By user-level abstraction I mean what should I call them and what kind of icon should I use to represent it in the UI? The concept of tags should be familiar to most users right now, but I'm not so sure hierarchical tags are, nor does the abstraction of tags completely fit.
What I have is actually something between folders and tags, in that each subtag is a proper subset of its parents. To get the contents of a folder-tag-thing you take its contents plus the contents of its sub-folder-tag-things and do that recursively. In a way they're like (and here's where I just partially answered my own question in the process of asking it) categories. What do you guys think of calling them categories? What kind of icon would you give it, since a category is an abstract concept rather than a physical object that can take a shape?
(Can wiki if requested)
Edit: For clarification, what I'm looking for is an abstraction for an end-user like Aunt Sally that easily grasp the concept.
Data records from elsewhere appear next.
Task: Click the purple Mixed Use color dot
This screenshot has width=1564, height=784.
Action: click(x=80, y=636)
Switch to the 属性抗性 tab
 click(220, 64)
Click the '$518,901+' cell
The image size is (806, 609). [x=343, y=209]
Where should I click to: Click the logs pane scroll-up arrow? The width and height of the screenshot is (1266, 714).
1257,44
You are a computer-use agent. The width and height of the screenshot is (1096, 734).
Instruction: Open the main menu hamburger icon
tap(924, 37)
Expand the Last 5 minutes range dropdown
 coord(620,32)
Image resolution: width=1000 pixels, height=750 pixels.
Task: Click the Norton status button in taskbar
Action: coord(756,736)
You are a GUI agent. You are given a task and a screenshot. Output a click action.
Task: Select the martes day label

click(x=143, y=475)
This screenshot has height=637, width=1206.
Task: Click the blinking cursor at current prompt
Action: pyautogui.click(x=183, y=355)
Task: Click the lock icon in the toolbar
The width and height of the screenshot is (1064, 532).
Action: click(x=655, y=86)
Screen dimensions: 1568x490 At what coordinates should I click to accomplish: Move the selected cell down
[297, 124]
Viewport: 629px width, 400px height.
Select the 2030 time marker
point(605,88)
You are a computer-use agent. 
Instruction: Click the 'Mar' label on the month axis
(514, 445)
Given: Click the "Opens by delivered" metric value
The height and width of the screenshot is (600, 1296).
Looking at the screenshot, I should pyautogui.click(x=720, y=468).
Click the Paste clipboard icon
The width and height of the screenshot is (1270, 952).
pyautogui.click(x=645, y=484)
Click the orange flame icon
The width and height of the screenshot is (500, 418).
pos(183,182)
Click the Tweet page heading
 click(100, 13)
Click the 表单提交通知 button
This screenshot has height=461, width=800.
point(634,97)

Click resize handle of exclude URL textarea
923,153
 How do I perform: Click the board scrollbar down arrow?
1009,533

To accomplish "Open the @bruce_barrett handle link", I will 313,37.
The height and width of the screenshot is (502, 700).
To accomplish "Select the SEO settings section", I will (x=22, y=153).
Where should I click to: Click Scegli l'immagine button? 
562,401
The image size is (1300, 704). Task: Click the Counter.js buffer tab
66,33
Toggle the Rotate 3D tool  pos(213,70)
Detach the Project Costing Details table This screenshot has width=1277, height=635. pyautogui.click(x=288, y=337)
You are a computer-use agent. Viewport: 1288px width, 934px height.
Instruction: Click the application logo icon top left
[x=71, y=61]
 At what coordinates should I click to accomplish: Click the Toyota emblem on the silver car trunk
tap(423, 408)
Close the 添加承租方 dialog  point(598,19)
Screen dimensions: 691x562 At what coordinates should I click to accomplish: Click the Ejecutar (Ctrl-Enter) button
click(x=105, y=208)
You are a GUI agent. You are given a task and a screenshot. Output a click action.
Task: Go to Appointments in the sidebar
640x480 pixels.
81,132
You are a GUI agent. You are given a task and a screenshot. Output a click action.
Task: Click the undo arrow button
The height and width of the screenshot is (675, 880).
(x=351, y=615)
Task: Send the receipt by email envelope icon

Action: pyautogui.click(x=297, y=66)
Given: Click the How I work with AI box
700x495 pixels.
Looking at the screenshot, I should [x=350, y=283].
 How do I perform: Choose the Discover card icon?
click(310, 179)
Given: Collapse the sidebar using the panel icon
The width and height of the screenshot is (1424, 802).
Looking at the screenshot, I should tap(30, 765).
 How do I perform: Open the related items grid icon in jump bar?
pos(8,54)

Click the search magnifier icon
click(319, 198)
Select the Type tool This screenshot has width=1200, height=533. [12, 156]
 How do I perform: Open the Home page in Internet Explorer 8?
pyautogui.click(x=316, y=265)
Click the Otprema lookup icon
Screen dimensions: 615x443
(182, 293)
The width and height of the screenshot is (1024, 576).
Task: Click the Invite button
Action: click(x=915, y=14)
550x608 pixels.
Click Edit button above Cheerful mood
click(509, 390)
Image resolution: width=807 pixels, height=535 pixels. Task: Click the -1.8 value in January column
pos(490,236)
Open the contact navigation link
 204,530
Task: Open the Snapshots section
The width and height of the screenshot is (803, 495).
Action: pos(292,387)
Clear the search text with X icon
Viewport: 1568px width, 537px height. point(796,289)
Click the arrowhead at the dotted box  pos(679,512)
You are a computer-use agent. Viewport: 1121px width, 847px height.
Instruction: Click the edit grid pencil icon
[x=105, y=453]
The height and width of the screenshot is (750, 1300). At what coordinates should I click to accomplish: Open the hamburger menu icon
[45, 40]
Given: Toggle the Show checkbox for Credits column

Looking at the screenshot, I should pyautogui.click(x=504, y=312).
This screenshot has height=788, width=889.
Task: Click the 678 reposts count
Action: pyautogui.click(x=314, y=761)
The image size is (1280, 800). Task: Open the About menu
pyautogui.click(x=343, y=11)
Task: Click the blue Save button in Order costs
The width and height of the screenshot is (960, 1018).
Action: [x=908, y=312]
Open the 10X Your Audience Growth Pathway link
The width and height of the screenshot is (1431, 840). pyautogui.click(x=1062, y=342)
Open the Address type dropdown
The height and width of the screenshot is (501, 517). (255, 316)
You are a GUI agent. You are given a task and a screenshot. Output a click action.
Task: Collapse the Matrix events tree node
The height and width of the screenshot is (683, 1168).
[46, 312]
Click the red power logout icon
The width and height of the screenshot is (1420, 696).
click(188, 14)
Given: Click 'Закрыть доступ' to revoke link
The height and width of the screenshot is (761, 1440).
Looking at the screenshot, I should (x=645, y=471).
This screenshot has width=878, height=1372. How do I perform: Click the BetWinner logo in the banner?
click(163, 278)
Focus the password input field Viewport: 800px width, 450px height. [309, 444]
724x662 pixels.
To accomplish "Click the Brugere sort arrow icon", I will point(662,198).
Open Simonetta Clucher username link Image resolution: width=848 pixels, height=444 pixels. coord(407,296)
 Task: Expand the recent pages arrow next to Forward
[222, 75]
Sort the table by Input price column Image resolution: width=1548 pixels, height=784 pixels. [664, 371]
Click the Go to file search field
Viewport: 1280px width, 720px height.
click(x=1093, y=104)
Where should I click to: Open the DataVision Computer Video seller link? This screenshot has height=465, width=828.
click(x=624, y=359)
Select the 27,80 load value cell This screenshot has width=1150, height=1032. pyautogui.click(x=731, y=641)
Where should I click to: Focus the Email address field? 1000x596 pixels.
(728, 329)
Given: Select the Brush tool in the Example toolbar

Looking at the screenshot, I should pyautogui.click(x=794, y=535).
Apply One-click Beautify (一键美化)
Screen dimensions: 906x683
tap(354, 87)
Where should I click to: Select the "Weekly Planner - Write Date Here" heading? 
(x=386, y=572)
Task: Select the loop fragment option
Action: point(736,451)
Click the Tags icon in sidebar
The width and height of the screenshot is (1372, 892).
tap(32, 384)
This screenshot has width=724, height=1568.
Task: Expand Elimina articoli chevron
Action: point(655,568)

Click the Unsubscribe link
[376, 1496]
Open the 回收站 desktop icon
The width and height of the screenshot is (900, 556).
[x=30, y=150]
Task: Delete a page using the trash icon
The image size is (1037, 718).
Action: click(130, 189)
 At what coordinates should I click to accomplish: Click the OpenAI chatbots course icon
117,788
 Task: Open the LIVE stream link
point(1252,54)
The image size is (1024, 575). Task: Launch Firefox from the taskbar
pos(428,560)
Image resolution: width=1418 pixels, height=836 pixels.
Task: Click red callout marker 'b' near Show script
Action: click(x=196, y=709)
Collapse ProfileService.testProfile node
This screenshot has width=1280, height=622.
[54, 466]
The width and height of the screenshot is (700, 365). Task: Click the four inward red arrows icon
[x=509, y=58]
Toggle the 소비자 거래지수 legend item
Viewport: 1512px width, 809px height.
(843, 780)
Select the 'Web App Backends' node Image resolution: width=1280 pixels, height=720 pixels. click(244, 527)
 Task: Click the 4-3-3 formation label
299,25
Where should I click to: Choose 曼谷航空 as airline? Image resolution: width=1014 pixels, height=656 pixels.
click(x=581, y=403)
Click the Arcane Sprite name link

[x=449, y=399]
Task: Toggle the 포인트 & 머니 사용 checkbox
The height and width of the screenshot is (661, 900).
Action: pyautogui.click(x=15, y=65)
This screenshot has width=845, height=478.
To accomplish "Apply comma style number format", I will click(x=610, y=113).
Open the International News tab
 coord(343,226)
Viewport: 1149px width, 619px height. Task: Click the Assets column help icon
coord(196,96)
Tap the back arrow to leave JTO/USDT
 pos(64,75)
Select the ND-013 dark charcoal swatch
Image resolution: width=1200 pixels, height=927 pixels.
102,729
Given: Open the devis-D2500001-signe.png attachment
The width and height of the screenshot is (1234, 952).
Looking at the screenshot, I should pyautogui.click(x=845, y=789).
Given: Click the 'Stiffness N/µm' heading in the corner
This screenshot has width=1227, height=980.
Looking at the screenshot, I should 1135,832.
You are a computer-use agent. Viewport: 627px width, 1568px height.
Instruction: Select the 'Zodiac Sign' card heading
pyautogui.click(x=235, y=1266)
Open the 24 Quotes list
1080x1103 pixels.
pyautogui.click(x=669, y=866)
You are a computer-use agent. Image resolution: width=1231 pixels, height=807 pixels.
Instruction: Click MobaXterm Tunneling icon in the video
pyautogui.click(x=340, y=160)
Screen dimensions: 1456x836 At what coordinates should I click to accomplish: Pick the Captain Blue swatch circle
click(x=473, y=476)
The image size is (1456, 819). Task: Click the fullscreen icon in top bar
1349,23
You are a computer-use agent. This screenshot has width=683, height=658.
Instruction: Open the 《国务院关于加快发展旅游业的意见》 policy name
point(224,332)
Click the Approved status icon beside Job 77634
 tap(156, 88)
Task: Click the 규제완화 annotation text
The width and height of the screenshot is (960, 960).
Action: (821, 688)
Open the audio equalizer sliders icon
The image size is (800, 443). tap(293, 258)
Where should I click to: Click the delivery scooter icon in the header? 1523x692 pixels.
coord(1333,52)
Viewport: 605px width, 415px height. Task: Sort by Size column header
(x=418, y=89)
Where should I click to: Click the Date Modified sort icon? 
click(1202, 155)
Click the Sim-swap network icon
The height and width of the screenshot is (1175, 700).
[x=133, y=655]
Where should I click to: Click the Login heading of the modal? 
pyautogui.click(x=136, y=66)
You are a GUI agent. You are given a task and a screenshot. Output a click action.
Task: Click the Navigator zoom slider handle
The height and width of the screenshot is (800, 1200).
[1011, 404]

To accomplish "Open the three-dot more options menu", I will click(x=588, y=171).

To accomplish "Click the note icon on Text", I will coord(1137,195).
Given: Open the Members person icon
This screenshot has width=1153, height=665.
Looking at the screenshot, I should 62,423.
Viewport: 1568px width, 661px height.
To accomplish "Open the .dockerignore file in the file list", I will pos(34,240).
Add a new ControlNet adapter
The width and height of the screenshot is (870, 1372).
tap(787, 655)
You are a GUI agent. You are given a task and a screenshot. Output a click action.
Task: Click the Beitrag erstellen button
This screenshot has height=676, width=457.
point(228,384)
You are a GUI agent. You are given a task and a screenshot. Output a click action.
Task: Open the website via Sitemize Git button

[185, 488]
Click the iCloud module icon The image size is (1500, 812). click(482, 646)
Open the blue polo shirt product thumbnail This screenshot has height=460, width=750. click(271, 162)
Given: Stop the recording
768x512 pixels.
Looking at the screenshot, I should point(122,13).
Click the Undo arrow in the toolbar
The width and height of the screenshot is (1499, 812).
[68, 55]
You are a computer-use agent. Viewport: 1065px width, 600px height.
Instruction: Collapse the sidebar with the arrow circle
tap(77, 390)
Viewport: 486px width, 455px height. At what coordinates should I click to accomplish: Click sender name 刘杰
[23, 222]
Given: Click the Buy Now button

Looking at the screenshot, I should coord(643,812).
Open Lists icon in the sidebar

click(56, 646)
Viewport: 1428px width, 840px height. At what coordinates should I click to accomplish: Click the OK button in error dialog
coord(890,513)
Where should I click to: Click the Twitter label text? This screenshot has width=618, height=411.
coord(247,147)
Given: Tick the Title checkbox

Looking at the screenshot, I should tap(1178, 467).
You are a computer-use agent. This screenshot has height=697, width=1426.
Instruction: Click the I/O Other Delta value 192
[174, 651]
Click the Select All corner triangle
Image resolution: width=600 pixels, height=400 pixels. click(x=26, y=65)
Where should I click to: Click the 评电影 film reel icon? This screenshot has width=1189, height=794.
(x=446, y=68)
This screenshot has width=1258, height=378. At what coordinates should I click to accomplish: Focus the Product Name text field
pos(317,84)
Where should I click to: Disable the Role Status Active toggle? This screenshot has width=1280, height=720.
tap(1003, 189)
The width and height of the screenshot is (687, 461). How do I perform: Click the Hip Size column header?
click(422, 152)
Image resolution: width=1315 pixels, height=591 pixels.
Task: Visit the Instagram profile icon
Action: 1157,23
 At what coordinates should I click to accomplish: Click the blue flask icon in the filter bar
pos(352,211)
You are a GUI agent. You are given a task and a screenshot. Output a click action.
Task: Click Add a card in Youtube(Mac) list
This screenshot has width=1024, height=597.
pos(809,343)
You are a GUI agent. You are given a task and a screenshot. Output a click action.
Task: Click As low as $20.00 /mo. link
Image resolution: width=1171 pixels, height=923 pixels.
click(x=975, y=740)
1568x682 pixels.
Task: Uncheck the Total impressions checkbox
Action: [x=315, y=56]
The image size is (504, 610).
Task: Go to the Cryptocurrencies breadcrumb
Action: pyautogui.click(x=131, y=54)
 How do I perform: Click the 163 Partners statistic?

Ideally there is also a graphical representation (an icon) that can be easily associated with that concept.
Edit2: One thing I did forget to mention is that an item can exist in more than on category (much like how Google Doc allows you to add an document to multiple folders). I guess I've kind sold myself on calling them categories. It just fits everything you can do with them. Something can belong to a more than one category, subcategories make sense, most subcategories people normally create lend themselves to an is-a relationship (for example, a Windows user might have say a folder called resumes in their My Documents folder, because a resume is a document, it would make sense that it's in My Documents as well if you think of the folders as categories)
What I still haven't figured out is the icon (I'm 99% sure I'm going to be using some kind of TreeView to display them in) I could just use a folder icon I suppose, maybe a custom folder-like icon unless anyone else has a better idea. Google calls them folders, so I guess it can't be too bad right?
To clarify further, my target audience will be people technical enough to know how to download and install the app, but that's about it.